About this task: Retype the line with "Task: Click the plus add document button" exactly. Then retype every line after it through the end of the entries below, and nothing more, leaving out pictures.

─── Raw data

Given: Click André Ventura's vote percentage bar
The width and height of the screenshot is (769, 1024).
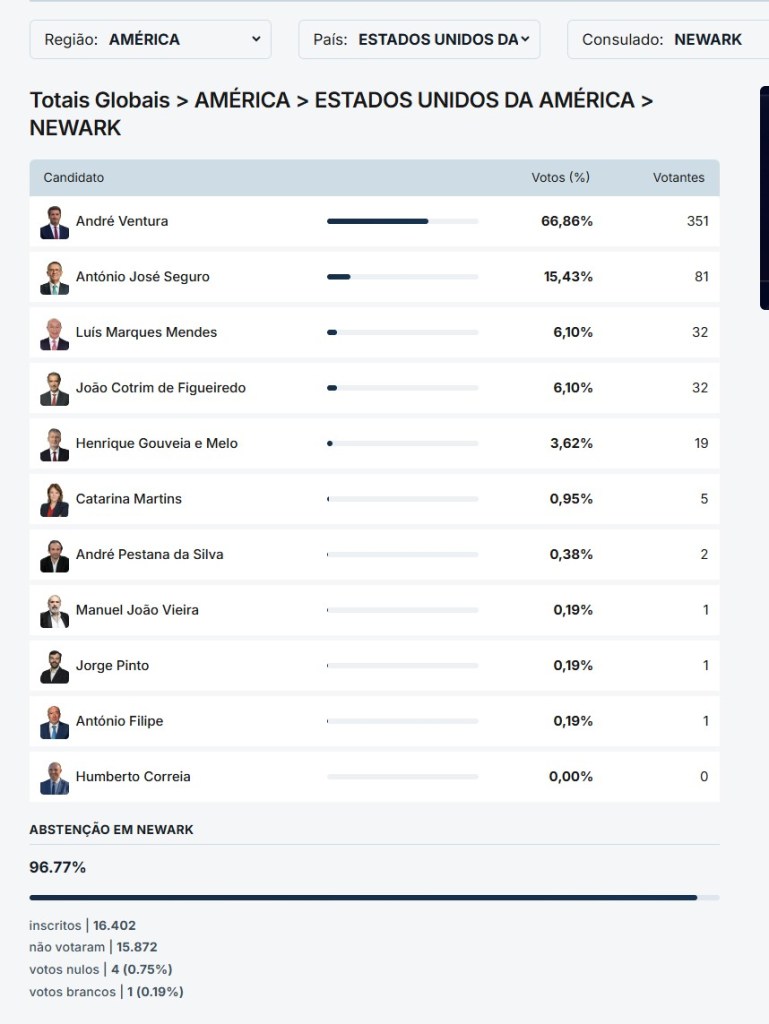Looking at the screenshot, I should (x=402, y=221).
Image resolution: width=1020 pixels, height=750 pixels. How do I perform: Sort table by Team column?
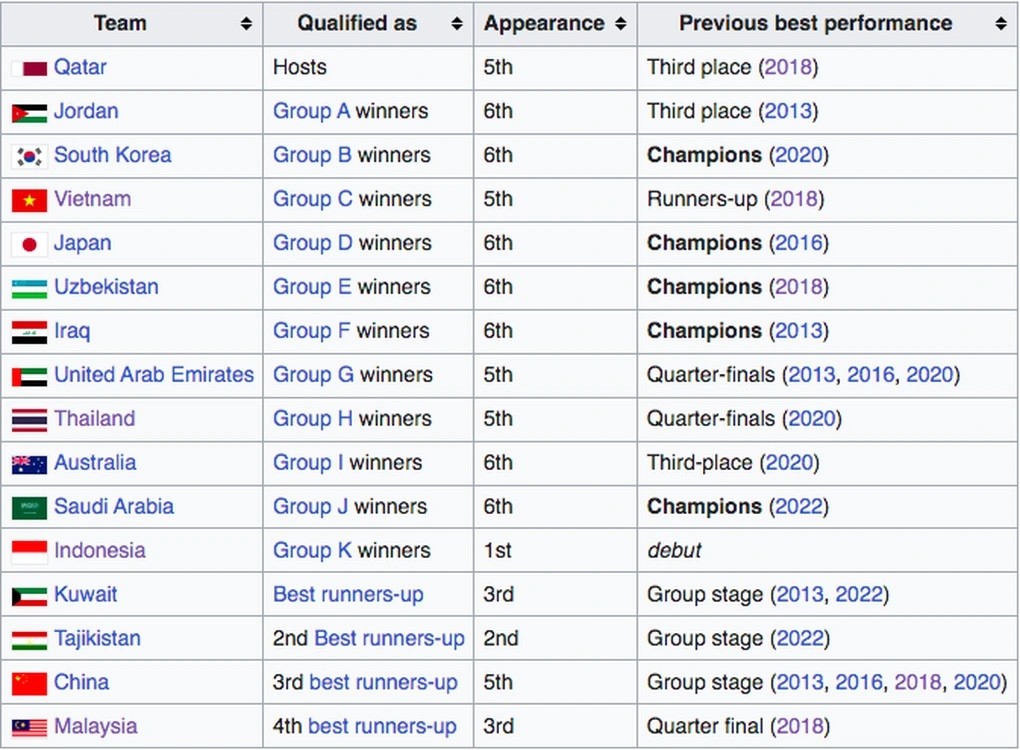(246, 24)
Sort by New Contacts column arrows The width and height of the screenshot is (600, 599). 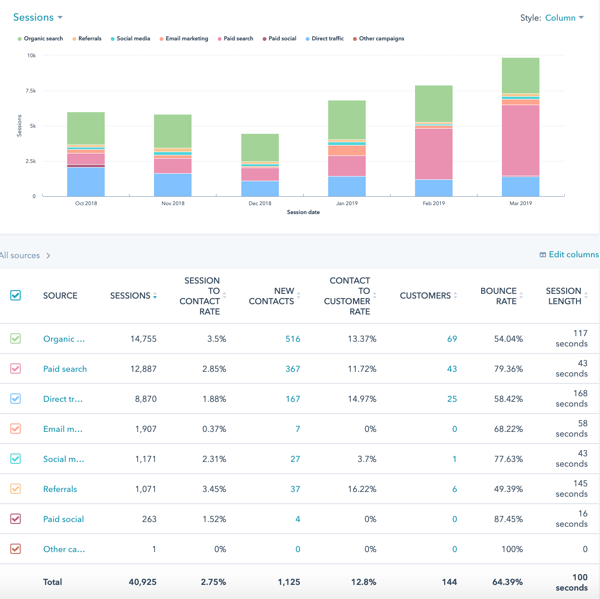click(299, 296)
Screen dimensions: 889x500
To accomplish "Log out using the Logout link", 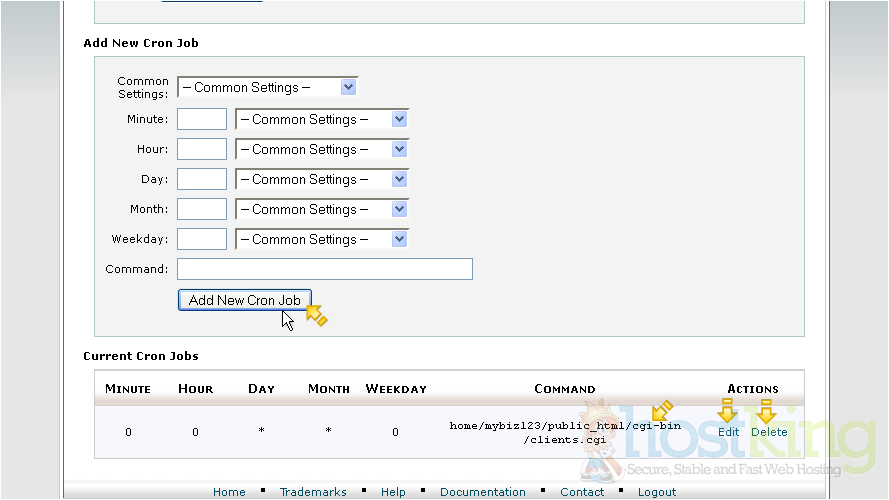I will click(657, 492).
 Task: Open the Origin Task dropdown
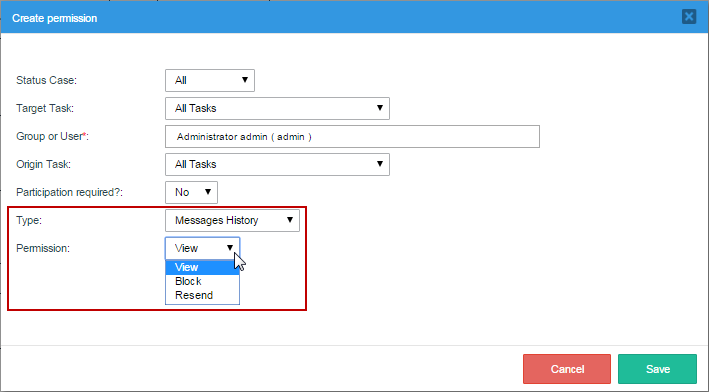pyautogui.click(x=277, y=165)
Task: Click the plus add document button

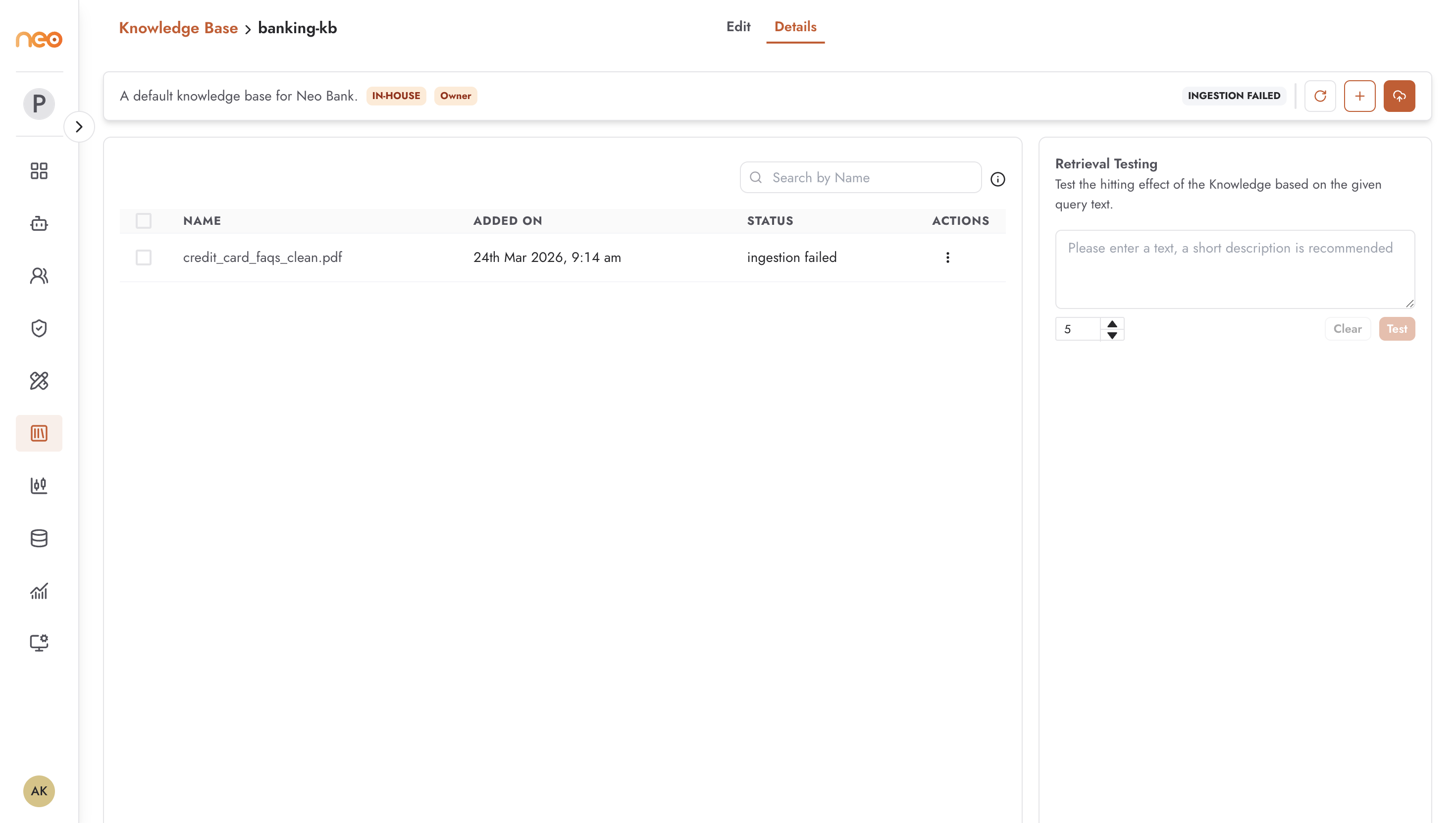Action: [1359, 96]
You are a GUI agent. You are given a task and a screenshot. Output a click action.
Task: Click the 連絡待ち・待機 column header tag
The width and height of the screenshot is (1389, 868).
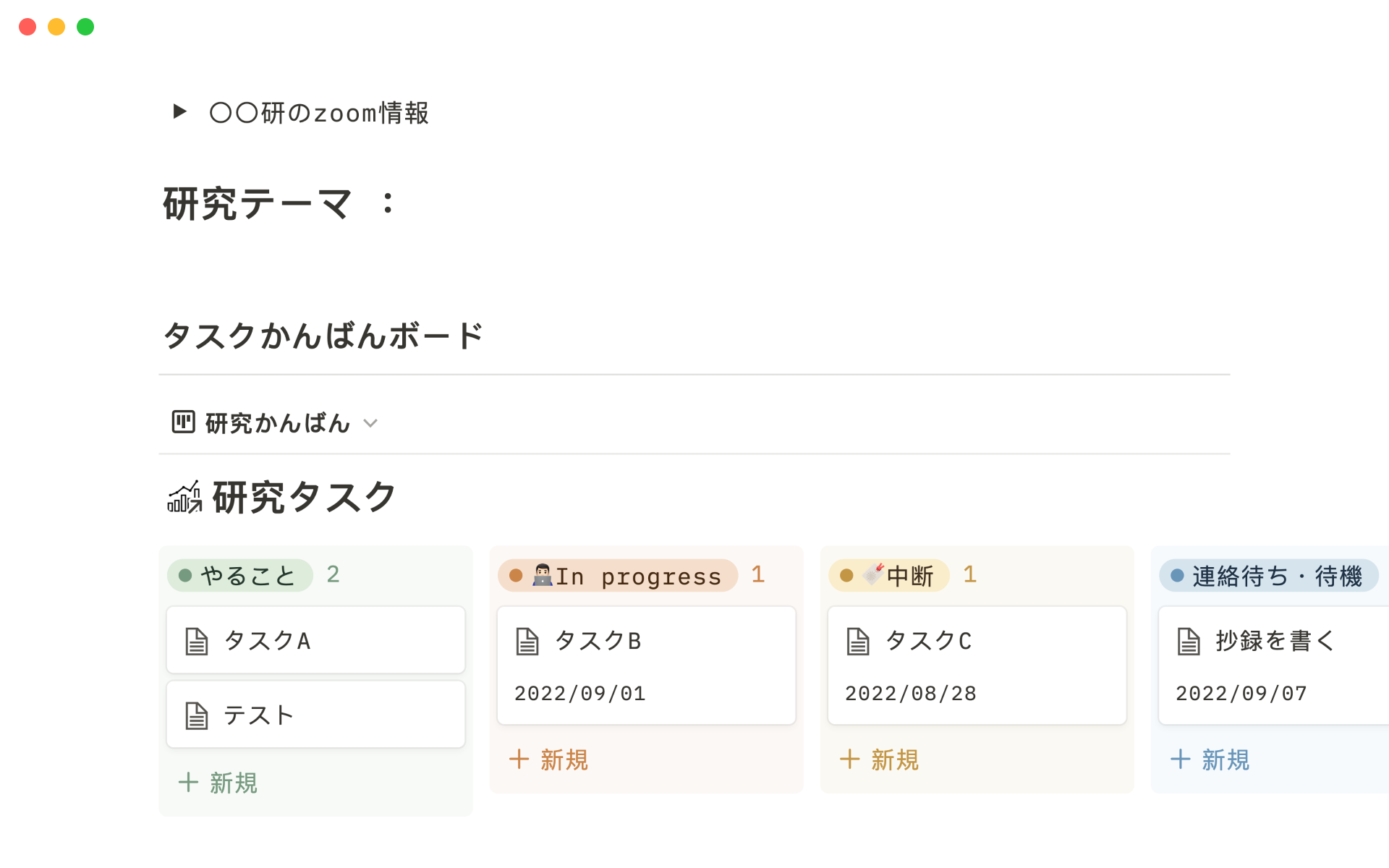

──────

Answer for this exercise:
Task: Click the plus add document button

Action: [1359, 96]
You are a GUI agent. You are given a task and a screenshot. Output a click action.
Task: Click the 連絡待ち・待機 column header tag
The width and height of the screenshot is (1389, 868).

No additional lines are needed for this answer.